Apple's Airdrop App Being Used For Smartphone Sex Crimes


Apple's Airdrop App Being Used For Smartphone Sex Crimes

Perverts have taken to using Apple Inc.’s Airdrop feature to flash themselves on unsuspecting victims’ smartphones. British police report they are investigating several cases where rail commuters received indecent images on their phones as they traveled to and from work on busy commuter trains.

Gill Murray, of the British Transport Police (BTP), said that while cyberflashing was new it was still a crime and she urged victims to report all incidents to police.

One victim, Ms Crighton-Smith, told police she was cyber flashed while travelling to work on a train in south London.

"I had Airdrop switched on because I had been using it previously to send photos to another iPhone user - and a picture appeared on the screen of a man's penis, which I was quite shocked by. So, I declined the image, instinctively, and another image appeared, at which point I realized someone nearby must be sending them, and that concerned me. I felt violated, it was a very unpleasant thing to have forced upon my screen," she said

Airdrop is an app specific to Apple’s Mac and iOS devices. It uses wi-fi and Bluetooth to transfer items to other devices like iPhones. The app has default settings for "contacts only" but settings can be changed to "everyone", meaning anyone in range can send to users of the app.

"I was also worried about who else might have been a recipient, it might have been a child, someone more vulnerable than me. My name on Airdrop says Lorraine so they knew they were sending it to a woman. The images were of a sexual nature and it was distressing."

Ms Crighton-Smith immediately used the same phone she had been flashed on to call the British Transport Police as she was worried about the perpetrator's motives.

"What's the next stage from sending a naked photograph to a stranger, what happens next, was he getting any sort of gratification from it?" she asked.

Although investigating the incidents Supt Gill Murray said because Ms Crighton-Smith had not "accepted" the penis photos, police had no technological evidence to work on.

Supt Murray said the police had dealt with similar cases involving Bluetooth but the Airdrops incidents are "new to us".

"Receiving an indecent image from someone you don't know must be very distressing and something we would take very serious --- our advice would be to remain calm, retain the image and report the matter to police as soon as possible," she said.

"We have a dedicated Cyber Crime Unit who can analyse mobile phones and track data transfers back to suspects' devices. By linking this to physical evidence, such as CCTV footage or witness statements, we can catch offenders and bring them to justice through the courts."

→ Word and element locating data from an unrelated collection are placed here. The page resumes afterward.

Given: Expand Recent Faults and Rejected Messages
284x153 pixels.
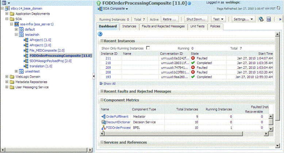Looking at the screenshot, I should click(x=102, y=91).
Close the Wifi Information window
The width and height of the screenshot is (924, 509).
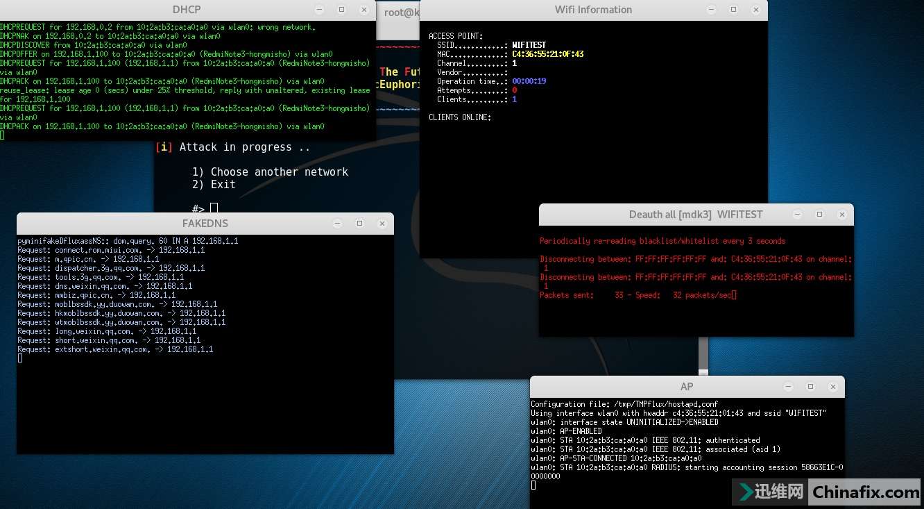(756, 10)
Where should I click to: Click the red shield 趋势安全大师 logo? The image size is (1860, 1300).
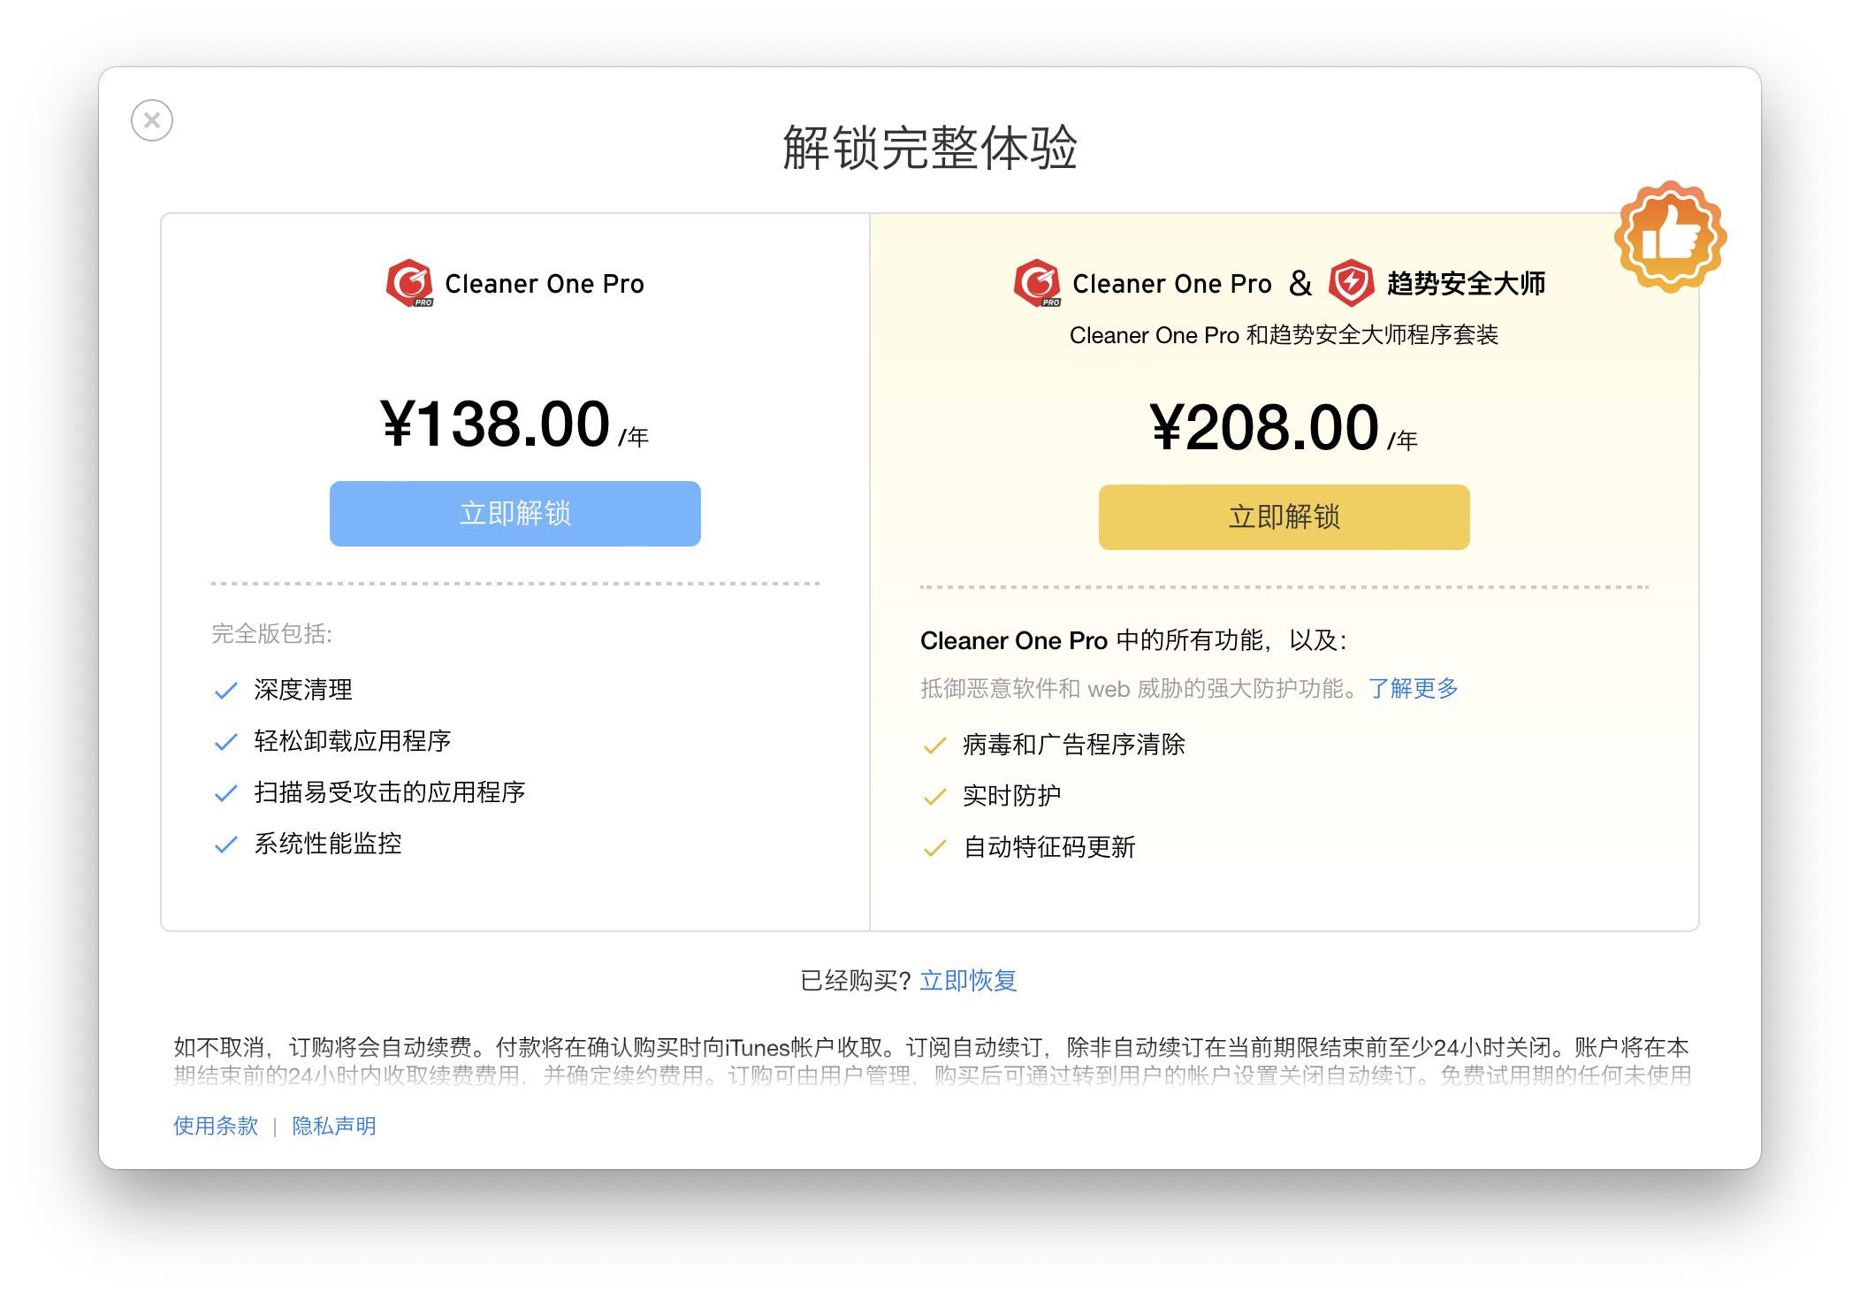point(1351,283)
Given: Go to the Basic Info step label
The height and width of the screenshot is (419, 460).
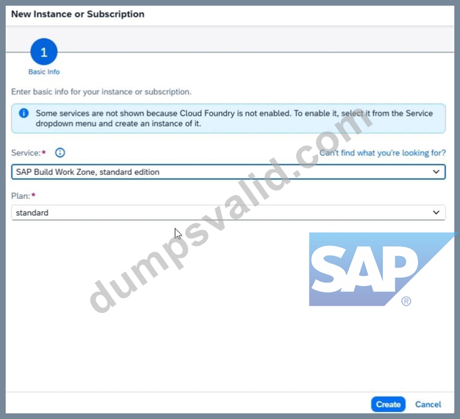Looking at the screenshot, I should pos(44,72).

Cybersecurity consultant Ken Munro of Pentest Partners said "This means that typically in a train carriage, or tube carriage, you can see other devices.That's what's happened in this particular case, someone has enabled everyone and then hasn't then set it back. As a result anyone within wi-fi or Bluetooth range can send something to you that's quite horrible."

Munro said Apple could help by making Airdrop return to the "contacts only" default setting if it had not been used for a specified amount of time.

Apple has declined to comment as of yet.